Source excerpt:
########################################

Oct 29, 2025
A supervisor-focused playbook for doctoral AI policy, disclosure, privacy and assessment practice.
Written by: Alessandra Giugliano
Universities have adopted generative‑AI policies at breakneck speed, yet many supervisors still face uncertainty about how to apply these rules in doctoral programmes. Student use of AI tools is rising sharply—the Higher Education Policy Institute (HEPI) survey reports that 92% of students used at least one AI tool in 2025. Without clear, written expectations, students receive conflicting signals across courses and committees.
Supervisors must therefore craft comprehensive, documented guidelines covering disclosure, data privacy and assessment boundaries. This article, the third in thesify’s updated university AI policy series, distils common institutional rules into a practical playbook for professors and PhD supervisors. It builds on our university AI policy update report and our doctoral researcher guide to AI in 2025.
Why Supervisors Need Clear, Written AI Rules Now
Three pressures underscore the need for clarity:
Widespread usage – With AI adoption approaching ubiquity among students, uncertainty about acceptable uses breeds confusion. Without explicit guidance, some students may use AI for tasks that examiners consider misconduct.
Uneven enforcement – Policies vary widely by department. Columbia University’s provost states that AI use in assignments or exams is prohibited unless instructors explicitly permit it. UCLA’s Teaching & Learning Center offers sample policies ranging from outright prohibition to limited use with citation. Such divergence leaves students guessing.

########################################

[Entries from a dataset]
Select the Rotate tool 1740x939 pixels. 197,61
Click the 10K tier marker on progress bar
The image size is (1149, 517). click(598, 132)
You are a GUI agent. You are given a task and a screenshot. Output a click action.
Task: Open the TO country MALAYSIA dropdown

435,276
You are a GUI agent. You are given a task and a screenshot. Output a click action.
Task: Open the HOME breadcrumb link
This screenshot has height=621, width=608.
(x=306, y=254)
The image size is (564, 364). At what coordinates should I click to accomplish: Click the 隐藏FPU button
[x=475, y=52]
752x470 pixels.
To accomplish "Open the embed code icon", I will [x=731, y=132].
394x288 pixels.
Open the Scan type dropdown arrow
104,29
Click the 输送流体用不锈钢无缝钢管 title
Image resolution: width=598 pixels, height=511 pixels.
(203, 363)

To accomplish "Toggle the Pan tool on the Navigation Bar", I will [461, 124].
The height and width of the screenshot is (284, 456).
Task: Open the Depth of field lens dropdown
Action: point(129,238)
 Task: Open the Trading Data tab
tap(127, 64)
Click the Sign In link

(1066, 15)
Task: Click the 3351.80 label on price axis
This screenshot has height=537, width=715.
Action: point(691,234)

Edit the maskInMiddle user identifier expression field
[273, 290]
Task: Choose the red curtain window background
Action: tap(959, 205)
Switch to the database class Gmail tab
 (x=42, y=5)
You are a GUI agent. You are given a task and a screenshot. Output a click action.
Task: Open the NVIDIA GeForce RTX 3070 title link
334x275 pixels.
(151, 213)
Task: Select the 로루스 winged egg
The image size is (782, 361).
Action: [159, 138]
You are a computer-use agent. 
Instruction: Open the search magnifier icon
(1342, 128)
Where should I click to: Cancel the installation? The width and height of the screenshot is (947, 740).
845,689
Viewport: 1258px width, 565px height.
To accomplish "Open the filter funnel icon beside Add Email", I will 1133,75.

########################################

Task instructions:
(a) Answer the following questions using the article on doctoral AI policy.
(i) According to the HEPI survey, what share of students used at least one AI tool in 2025?
(ii) Under what condition does Columbia University's provost allow AI use in assignments or exams?
(iii) What position does the article hold in thesify's updated university AI policy series?
(b) Carry the article on doctoral AI policy forward from its last sentence, in the same formal register.
The data stand apart from the article on doctoral AI policy and bear no relation to it.

Responses in order:
(a)
(i) 92%
(ii) Only when instructors explicitly permit it.
(iii) It is the third.

(b)
Privacy and data risk – Harvard IT warns users not to input confidential or regulated information into generative AI tools, noting that outputs may be inaccurate and that users are responsible for published content. MSU’s guidelines and Leeds’s supervisor page echo this caution, advising the use of institution‑approved tools and recorded approvals.
Detection technologies cannot substitute for judgement. Turnitin emphasises that its AI writing indicator is a single data point; educators should not treat the percentage as a verdict. Instead, suspicion should prompt conversation and evidence gathering.
For more information about AI detection, check out our guide on how professors detect AI in academic writing.
The Policy Baseline: Disclosure, Privacy, and Assessment Scope
Institutions around the world converge on three baseline requirements: disclosure, data privacy and assessment boundaries.
Disclosure and Approval Conventions for Doctoral Work
PhD supervisors should set explicit rules and require written disclosure where use is allowed
Columbia’s policy states that, unless a course instructor clearly grants permission, using generative AI for assignments or exams is prohibited and any use must be disclosed.
UCLA encourages instructors to draft syllabus statements specifying whether AI can be used and how to cite it.
Leeds’s supervisor guidance instructs supervisors to inform postgraduate researchers about university policies, discuss which tasks fall into “green,” “amber” or “red” categories, and record agreed AI use in supervision meeting notes.
Princeton goes further in some units, requiring a generative-AI statement on the thesis cover page and a record of prompts and outputs in appendices, which gives supervisors a concrete template to request and review.
Stanford and MIT provide instructor resources for drafting course AI policies, which supervisors can mirror in supervision agreements and milestone forms.
PhD Supervisors should therefore:
Draft a course or supervision‑agreement clause specifying what AI use is permitted, requiring students to disclose and obtain written approval for any “amber” tasks.
Explain that absence of a statement means AI is prohibited, as per Columbia’s rule.
Include a statement of responsibilities: candidates must verify AI outputs, cite any significant AI contributions, and avoid using AI to generate final analytic or discursive content.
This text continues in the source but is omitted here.